Data listing

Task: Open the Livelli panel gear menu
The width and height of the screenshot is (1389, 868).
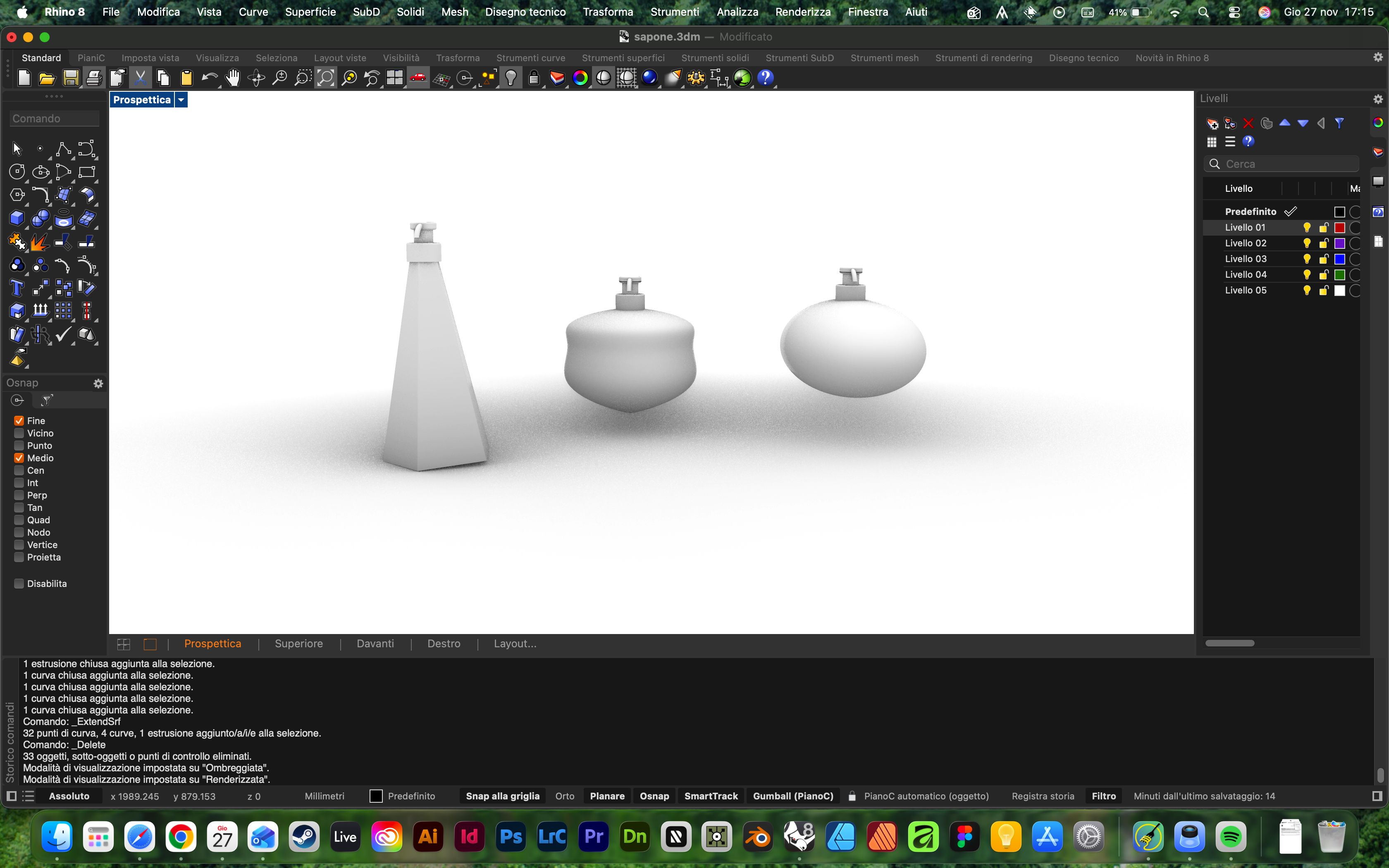Action: 1377,99
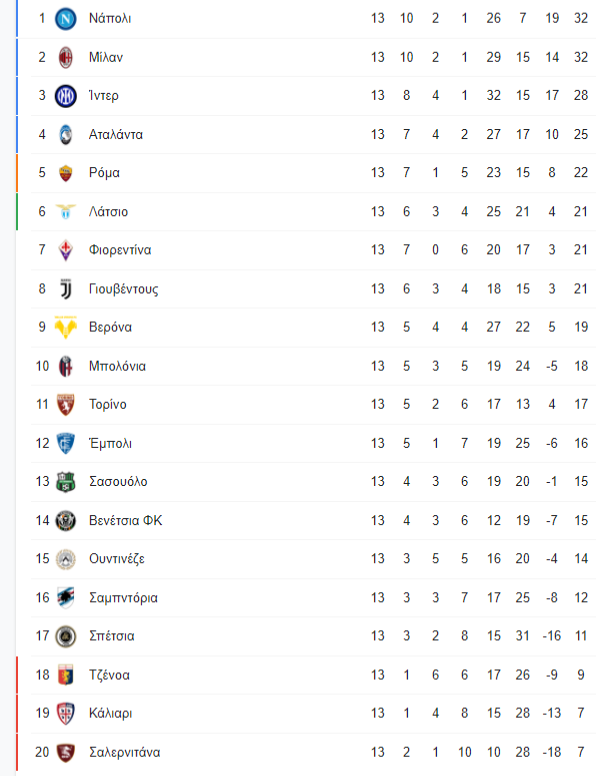Click the Juventus logo icon
The image size is (596, 776).
65,289
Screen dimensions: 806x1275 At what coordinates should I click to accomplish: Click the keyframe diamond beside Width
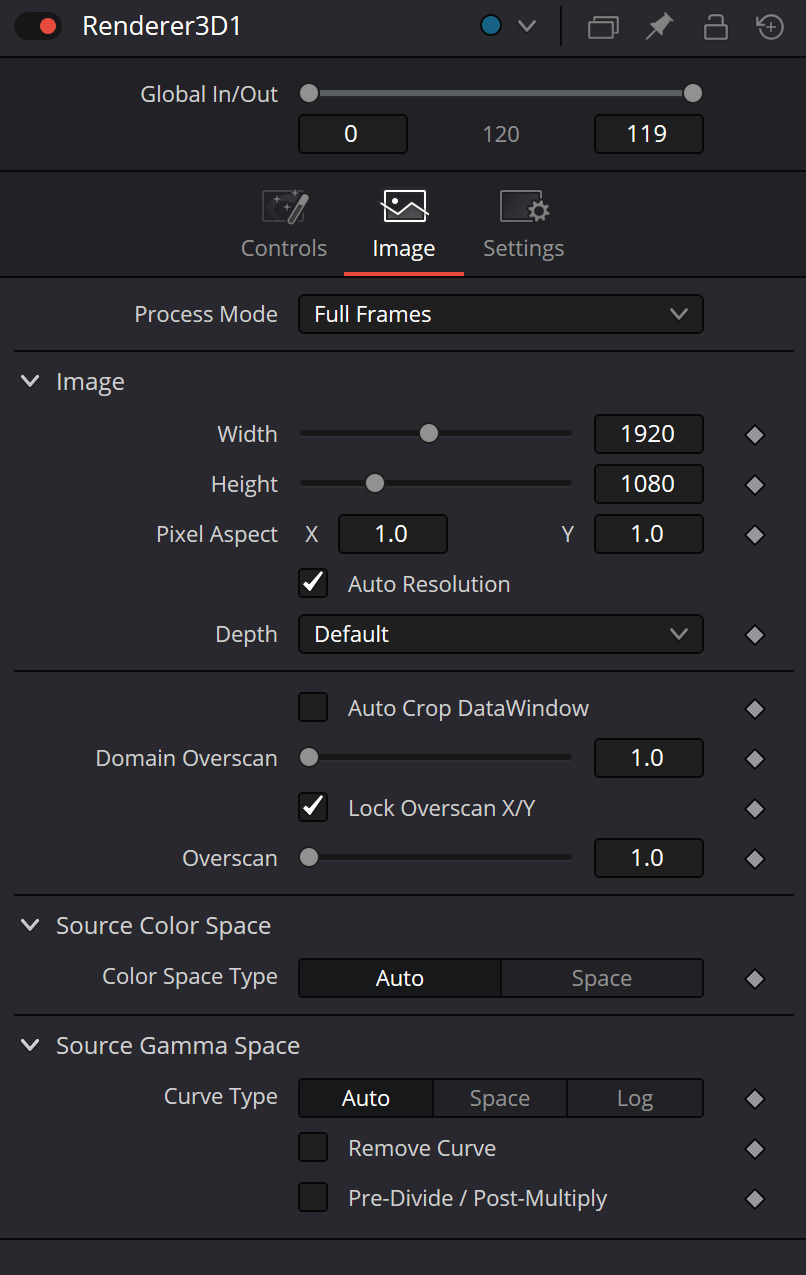tap(755, 435)
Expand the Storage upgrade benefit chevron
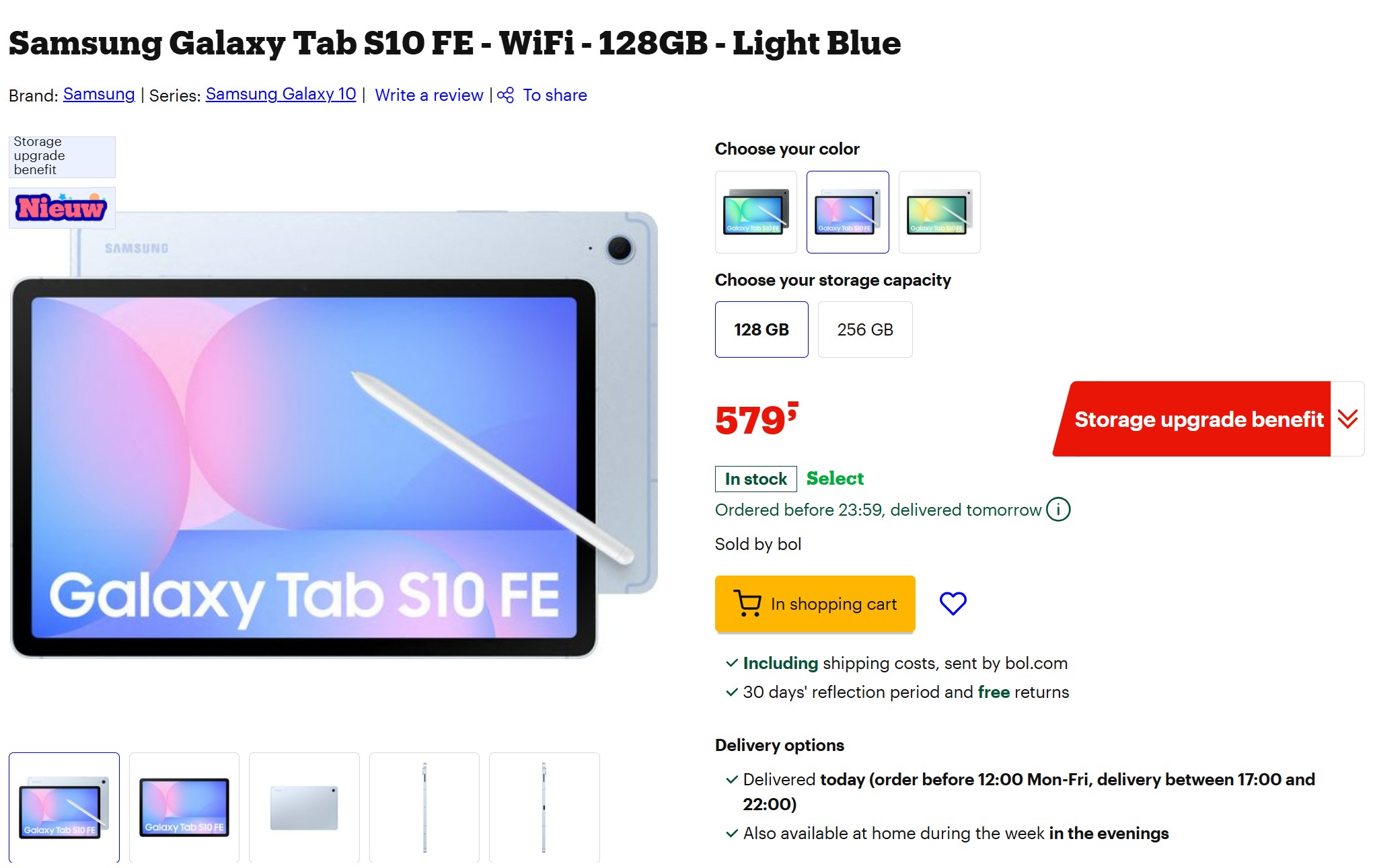 click(x=1347, y=419)
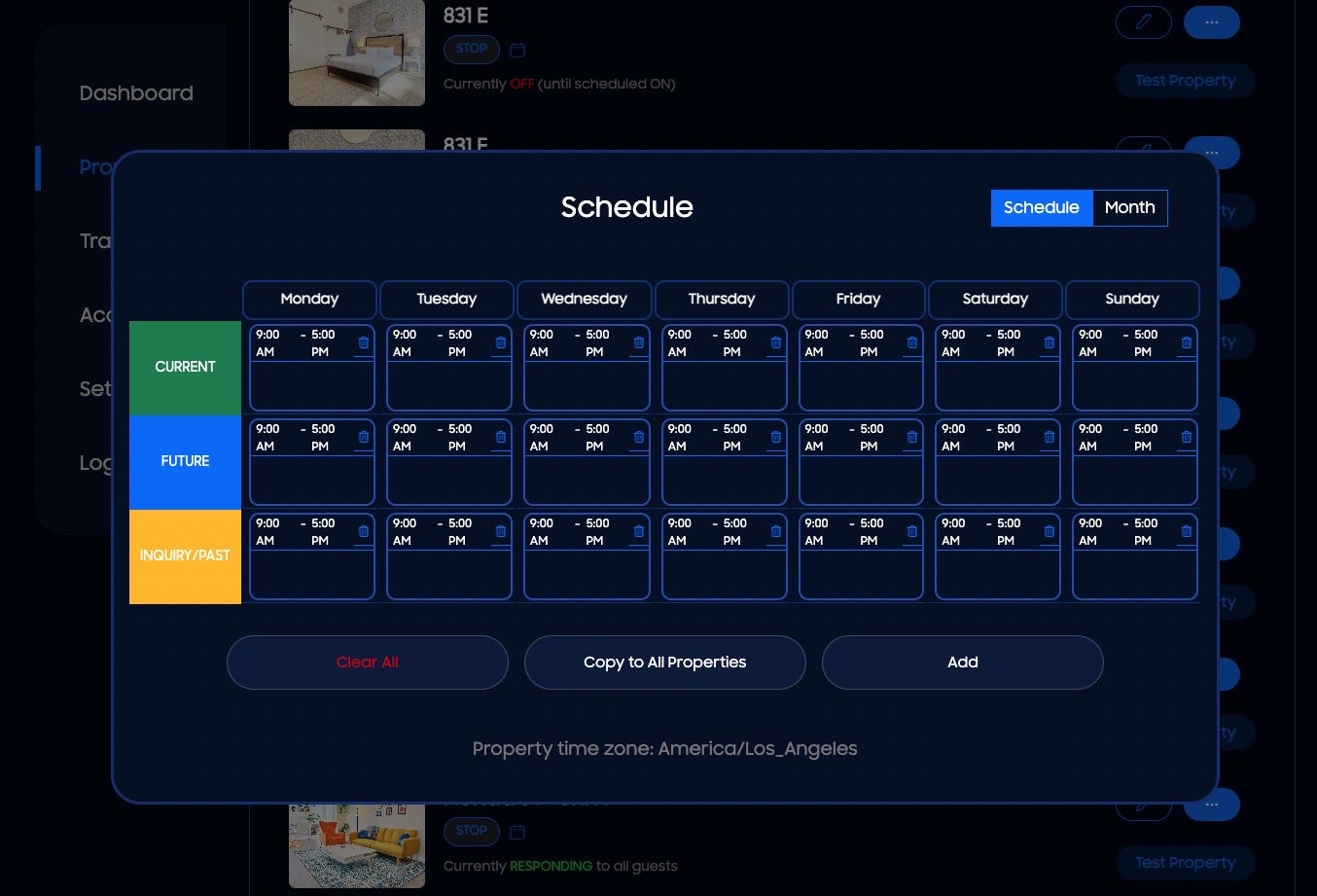Viewport: 1317px width, 896px height.
Task: Click the Test Property label on the right
Action: 1185,81
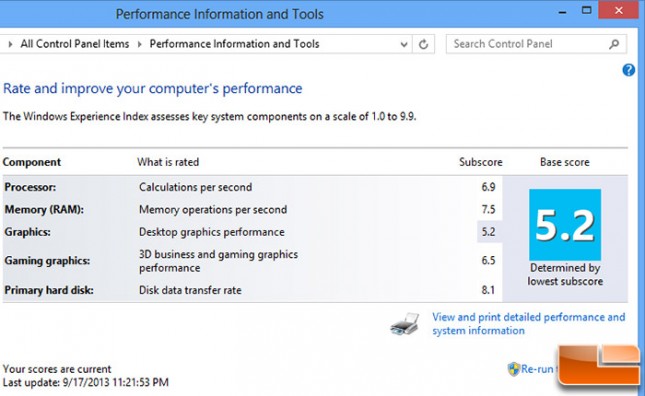Focus the Search Control Panel field
Image resolution: width=645 pixels, height=396 pixels.
click(529, 44)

Required task:
Set down every line of the items above exactly as they appear, leaving out the pictures.

Solution to this task:
Task: Open the Livelli panel gear menu
The width and height of the screenshot is (1389, 868).
Action: 1377,99
Click the Juventus logo icon
The image size is (596, 776).
65,289
Screen dimensions: 806x1275 At what coordinates should I click to accomplish: Click the keyframe diamond beside Width
tap(755, 435)
Expand the Storage upgrade benefit chevron
 click(x=1347, y=419)
Viewport: 1317px width, 896px height.
Task: Click the Test Property label on the right
Action: 1185,81
Focus the Search Control Panel field
Image resolution: width=645 pixels, height=396 pixels.
click(529, 44)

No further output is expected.